The Need to Challenge Orthodoxies
The approach taken in the Hyperlinked Library MOOC is to stimulate discussion and debate as learning can arise as a result of such discussions. The MOOC provides a series of lectures from guest speakers and recommended readings but it is not envisaged that the learning will arise purely as a result of passive consumption of these resources, but in engaging in discussion on the issues raised in these resources – and also, I would argue – in the gaps in the resources and the assumptions they make.
In my first post in this series, The Library of the Future (Part 1): A Privatised Future?, I raised concerns that the library of the future would be based on privatisation of the library infrastructure and a deterioration in the working conditions for those working in libraries. The second post, The Library of the Future (Part 2): Services for the Self-Motivated Middle Classes?, suggested that the moves from the physical environment and face-to-face interactions t use of networked technologies and engagement in virtual spaces could result in a devalued experiences for those unable or unwilling to make use of such networked technologies, with the benefits being gained by sectors who least need such external support.
This post considers the implicit assumptions which this MOOC makes, that the hyperlinked library unquestionably provides a model for the future and the need is to learn from the early adopters of hyperlinked libraries and share best practices.
At the IWMW 2013 event which I organised, Neil Denny gave an inspiring talk on “The Delicious Discomfort Of Not Knowing: How to Lead Effectively Through Uncertainty“. As described in the Storify summary of the talk “Neil Denny explored the experience of living through uncertainty and the communicative challenges that can arise out of our belief in our own knowing. Denny argued that we should embrace living on the edge of our comfort zone and get used to existing in that uncertain space to help develop coping mechanisms“.
In a post entitled Fake Certainty published yesterday Neil revisited these ideas.The post described the hot air balloon peril: as “a result of over-commitment, where we resolve to pursue a particular route and, having made that choice, we then find it is becomes increasingly impossible to deviate from it“.
Is the hyperlinked libary of the future based on ‘faked certainties’, I wonder? I’d therefore like to explore some of the certainties which advoicates of greater use of networked technologies in libraries seem to tend not to question.
What ‘Fake Certainities’ Might the Hyperlinked Library Be Based On?

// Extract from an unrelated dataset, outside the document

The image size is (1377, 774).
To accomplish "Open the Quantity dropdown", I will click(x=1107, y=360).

What are the assumptions of the vision for the hyperlinked library of the future be based on which will need challenging in order to ensure that the significant investments to be made in implementing a vision for the library of the future will be based on strong foundations whose validity is based on evidence, rather than current fashions? Some key dependencies om which hyperlinked libraries would appear to require which will need to be validated include:
- The relevance of learning through connections: Will the benefits of learning through one’s rich set of connections which are provided by use of social media be relevant in all contexts, for all people, in all areas, at all times? If not, when are alternative approaches needed?

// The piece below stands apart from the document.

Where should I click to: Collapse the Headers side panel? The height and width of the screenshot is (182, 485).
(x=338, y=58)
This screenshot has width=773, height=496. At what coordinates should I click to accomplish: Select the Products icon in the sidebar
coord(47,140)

- To what extend can we trust our networks: How do we address the dangers of errors, lies and misinformation being disseminated on network tools such as Twitter? Might significant misuse lead to a backlash and a return to a preference for traditional trusted sources of information?
- To what extent will users continue to trust librarians? As I described in February 2007 a blog post which provided a brief summary of and OCLC report on ‘Sharing, Privacy and Trust In Our Networked World‘:
- “…general users “do not rate most library services as very private” even though “the majority do not read library privacy policies.” Most users do, however, “feel commercial sites keep their personal information secure” but only “about half think library Web sites keep their personal information secure“. The nature of trust of commercial social network services is also increasing with use.

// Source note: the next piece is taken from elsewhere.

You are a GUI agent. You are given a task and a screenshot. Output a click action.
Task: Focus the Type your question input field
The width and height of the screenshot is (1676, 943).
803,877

- Will users continue to be prepared to make use of Google, Twitter Facebook, etc.?: Although concerns over privacy, content ownership, terms and conditions, etc. are well-known and do not seem to be a significant barrier to continued use of these services, what would be the implications for a hyperlinked library organisation which was dependent on use of these services if users decided to stop using the services to a significant extent?
- Changes to the technological infrastructure: As Tony Hirst has recently described in a post entitled “Remembering a Time When the Web Was More Open…?” on his OUseful blog “Twitter gave up on RSS/Atom, opting for JSON instead; … Authentication also killed off a whole range of Amazon related mashups“. Might continued changes to the technological infrastructure used by large-scale providers of the services used to provide hyperlinked libraries lead to significant problems in use of the services?
- Legal issues provide significant barriers to use of networked services in a library context: Pressures on libraries to ensure that their services do not infringe on copyright owners rights and to provide a safe and trusted environment for library patrons results in a move away from open social web services and greater use of managed ‘walled gardens’.
Perhaps these issues are somebody else’s problem? But if there is a belief that the future for libraries is dependent on a transformation to ‘hyperlinked libraries’ surely these and similar issues will need to be addressed?